In the next few weeks we will be making our passage to Australia. Do you remember when SV Estrellita 5.10b was at 53° North, traipsing about in “That. Green.” in the Haida Gwaii (formerly the Queen Charlotte Islands), British Columbia, Canada?
There are many ways to count a Pacific Crossing, and as we approach our passage to Australia I find myself reminiscing about the start of it all. In many ways, it was when we turned South from Queen Charlotte City that started our crossing of the Pacific. At that moment, I knew the days of poking endlessly (slowly and joyfully) around the BC coastline were over and although we continued to cruise through the Haida Gwaii and down the coast of Vancouver Island (again) to Tofino, I was starting to think forward to our next legs – our first big passage to San Francisco, crossing into Mexico, the Pacific Puddle Jump. At the time I wrote “This stop was the Northernmost apex of our trip. We are officially Southbound from here.”

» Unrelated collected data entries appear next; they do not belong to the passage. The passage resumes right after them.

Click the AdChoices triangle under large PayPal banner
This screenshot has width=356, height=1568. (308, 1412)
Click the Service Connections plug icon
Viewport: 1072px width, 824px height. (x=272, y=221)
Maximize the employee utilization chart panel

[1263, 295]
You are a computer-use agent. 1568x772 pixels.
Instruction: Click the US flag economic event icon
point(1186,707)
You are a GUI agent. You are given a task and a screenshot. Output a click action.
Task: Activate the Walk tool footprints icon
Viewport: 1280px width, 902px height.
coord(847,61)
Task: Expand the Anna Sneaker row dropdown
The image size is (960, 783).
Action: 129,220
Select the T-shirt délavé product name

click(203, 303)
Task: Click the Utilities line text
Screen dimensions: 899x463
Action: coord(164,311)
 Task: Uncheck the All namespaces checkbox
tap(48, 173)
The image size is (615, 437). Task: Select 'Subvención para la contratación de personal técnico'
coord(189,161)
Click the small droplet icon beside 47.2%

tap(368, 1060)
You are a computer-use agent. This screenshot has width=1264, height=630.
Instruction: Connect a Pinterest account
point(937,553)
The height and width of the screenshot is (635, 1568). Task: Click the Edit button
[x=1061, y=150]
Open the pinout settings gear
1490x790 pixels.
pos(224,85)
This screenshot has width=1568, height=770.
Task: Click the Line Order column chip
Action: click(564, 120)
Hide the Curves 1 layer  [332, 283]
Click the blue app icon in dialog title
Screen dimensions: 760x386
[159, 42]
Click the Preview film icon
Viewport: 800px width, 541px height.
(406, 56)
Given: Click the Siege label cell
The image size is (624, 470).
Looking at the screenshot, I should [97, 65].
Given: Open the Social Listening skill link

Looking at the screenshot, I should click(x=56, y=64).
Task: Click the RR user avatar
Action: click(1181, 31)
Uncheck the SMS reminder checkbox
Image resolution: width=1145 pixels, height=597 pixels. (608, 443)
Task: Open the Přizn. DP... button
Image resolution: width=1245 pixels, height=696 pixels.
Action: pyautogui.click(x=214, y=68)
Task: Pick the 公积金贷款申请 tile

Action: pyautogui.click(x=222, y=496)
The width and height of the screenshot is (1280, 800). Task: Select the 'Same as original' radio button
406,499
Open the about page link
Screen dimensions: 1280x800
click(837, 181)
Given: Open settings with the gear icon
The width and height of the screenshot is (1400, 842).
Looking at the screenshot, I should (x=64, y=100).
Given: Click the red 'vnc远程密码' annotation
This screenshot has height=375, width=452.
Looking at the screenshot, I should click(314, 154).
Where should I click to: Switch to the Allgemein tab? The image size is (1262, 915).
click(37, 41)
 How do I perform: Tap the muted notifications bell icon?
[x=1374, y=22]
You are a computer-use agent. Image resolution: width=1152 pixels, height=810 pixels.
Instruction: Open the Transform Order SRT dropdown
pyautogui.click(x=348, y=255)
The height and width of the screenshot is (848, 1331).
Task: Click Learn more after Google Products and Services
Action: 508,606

And it all happened. We had an incredible trip down the coast to San Francisco. A few months later we crossed into Mexico. And 5 months after that we left for French Polynesia. Giddyup!
And we arrived in what felt like a dream land. And as you already know, we tore ourselves away from French Polynesia at the end of our 3 months, only to shortly return and spend several years, again poking endlessly (slowly and joyfully) around as much of those glorious mind boggling archipelagoes as we could absorb.
And then things sped up again and we left French Polynesia for Niue, for Tonga, and the next year for Fiji and now New Caledonia. Giddyup!
Here we are sitting in Noumea, New Caledonia, preparing for the last leg to Australia. It seems like so very far from 53° North on the west coast of Canada to 33° South on the east coast of Australia. Still, many people make that trip in about a year and so it is probably the fact that it has been nearly 4 and a half years since we left Canada that adds to the feeling of distance.
Crossing the Pacific can't be defined by mileage for me. We’ve already passed the longitude of NZ, and we certainly started from nearly the furthest corner of the Pacific we could from here. We've done the miles, but as any sailor who has contemplated this last set of passages (to NZ or AUS) knows, this last leg feels like the finish. It’s a line in the sand. An accomplishment. As a climber might say, it’s a beautiful natural line begging to be finished.